Nadja’s great-grandfather Ratko stepped on a land mine in 1995 and lost a leg: “It was winter and we had to collect firewood in the forest. I fell on a landmine”. He has always had problems with his prosthesis and he believes that the support state provides is not sufficient. “All of a sudden life is worthless, nobody cares about you. There are no jobs in the region. Fortunately, my son and I were able to build on what was there before my accident. Otherwise I would not have known how it would go on”, says Ratko. The European Union and World Vision BiH supported the family with two tractor attachments, a trailer and a tiller, making it easier for the family to produce fodder for pigs and sheep, which is the family’s main preoccupation.
Ratko is very proud of his grandson Radislav, a veterinarian technician, who now runs the farm and thus secures the family’s income. On saying goodbye, the seventy-three-year-old Ratko says: “Thank you for coming here and reporting on our situation! And it’s a pity that you have to leave already. The next time you come, you stay for dinner. But call me first so I know you are coming.”
Ratko’s fate is shared by many people in Bosnia and Herzegovina.

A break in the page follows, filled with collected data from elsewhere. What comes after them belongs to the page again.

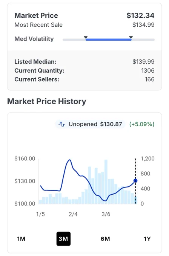
Task: Select the 1M time range
Action: [21, 239]
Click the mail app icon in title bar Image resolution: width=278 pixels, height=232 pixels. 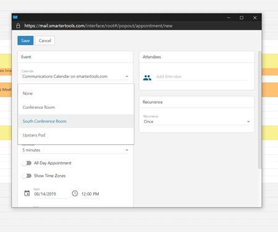tap(15, 17)
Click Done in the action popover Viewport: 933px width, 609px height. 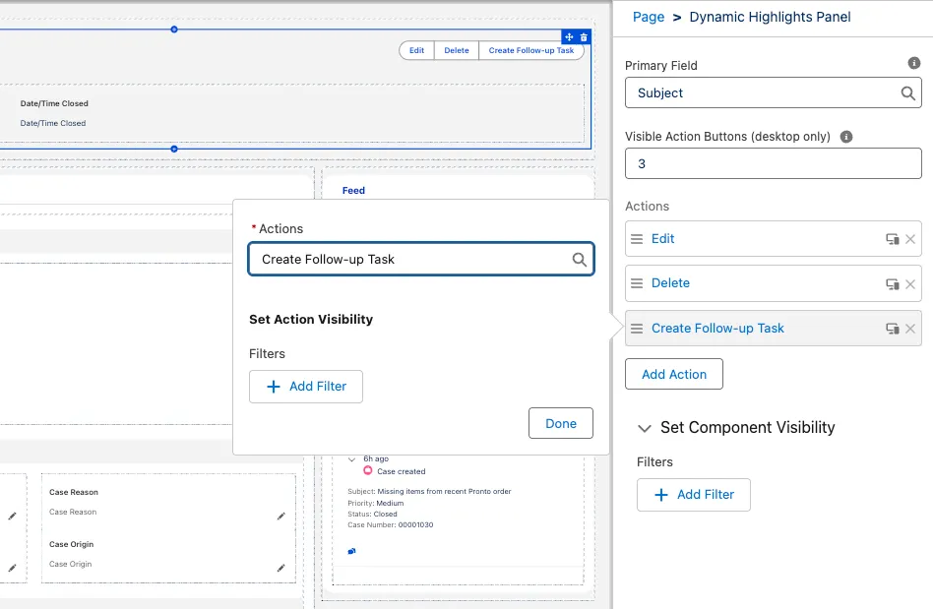pyautogui.click(x=560, y=423)
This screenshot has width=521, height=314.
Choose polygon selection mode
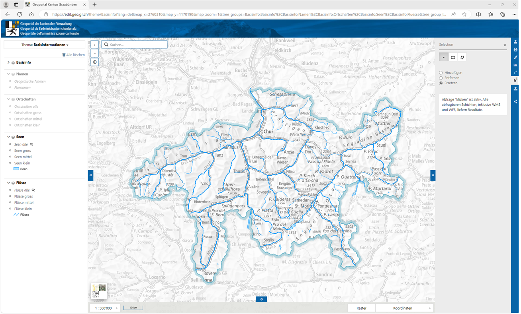pos(462,57)
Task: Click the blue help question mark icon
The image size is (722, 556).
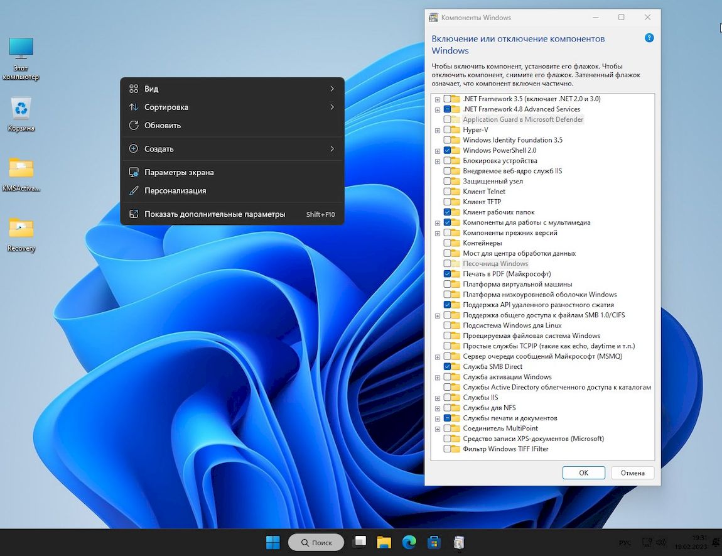Action: (649, 38)
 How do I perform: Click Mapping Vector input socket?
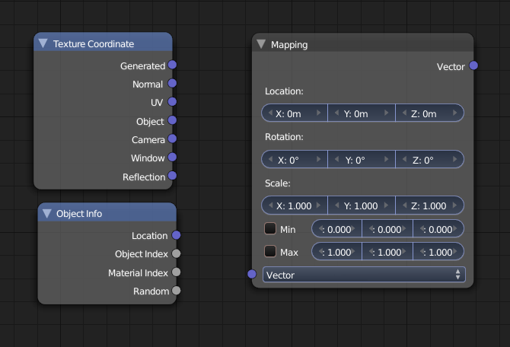253,274
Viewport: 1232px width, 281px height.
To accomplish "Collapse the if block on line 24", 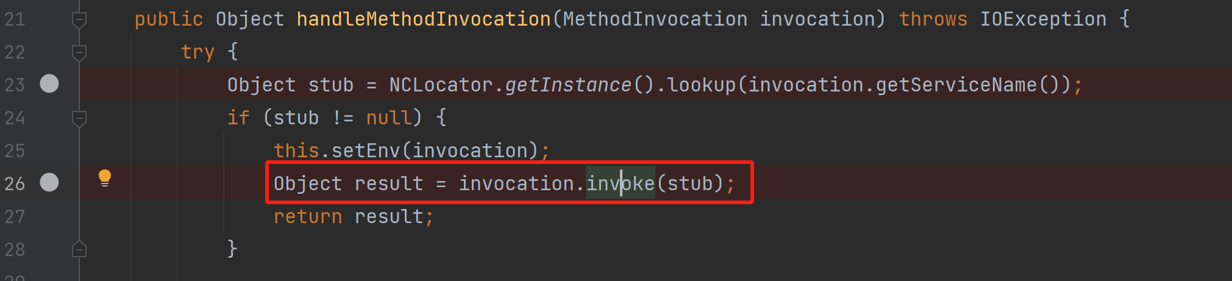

In BiH, a total of 8.419 persons were reported to have lost their lives, or were injured, in accidents caused by landmine and explosive remnants of war, between 1992 and September 2019. Of the total number of casualties, 6.103 survived a mine accident and need support in their rehabilitation and integration process.
In BiH, 2,1 % of the territory is still mined and the goal is to clear mined areas by 2025. “Progress has been made – since the end of the war, around 135.000 landmines and explosive remnants of the war have been cleared and destroyed. But the demining process is not easy, the mined areas are often difficult to access and accidents happen again and again. 53 deminers have been fatally injured in clearance operations so far”, says Sasa Obradovic, director of BHMAC, a state institution that organizes and monitor demining process in BiH.
The two-year project “Integrated socio-economic support to landmine victims in BiH” is funded by the European Union in the amount of – €380,000 and implemented by World Vision and Organization of amputees UDAS.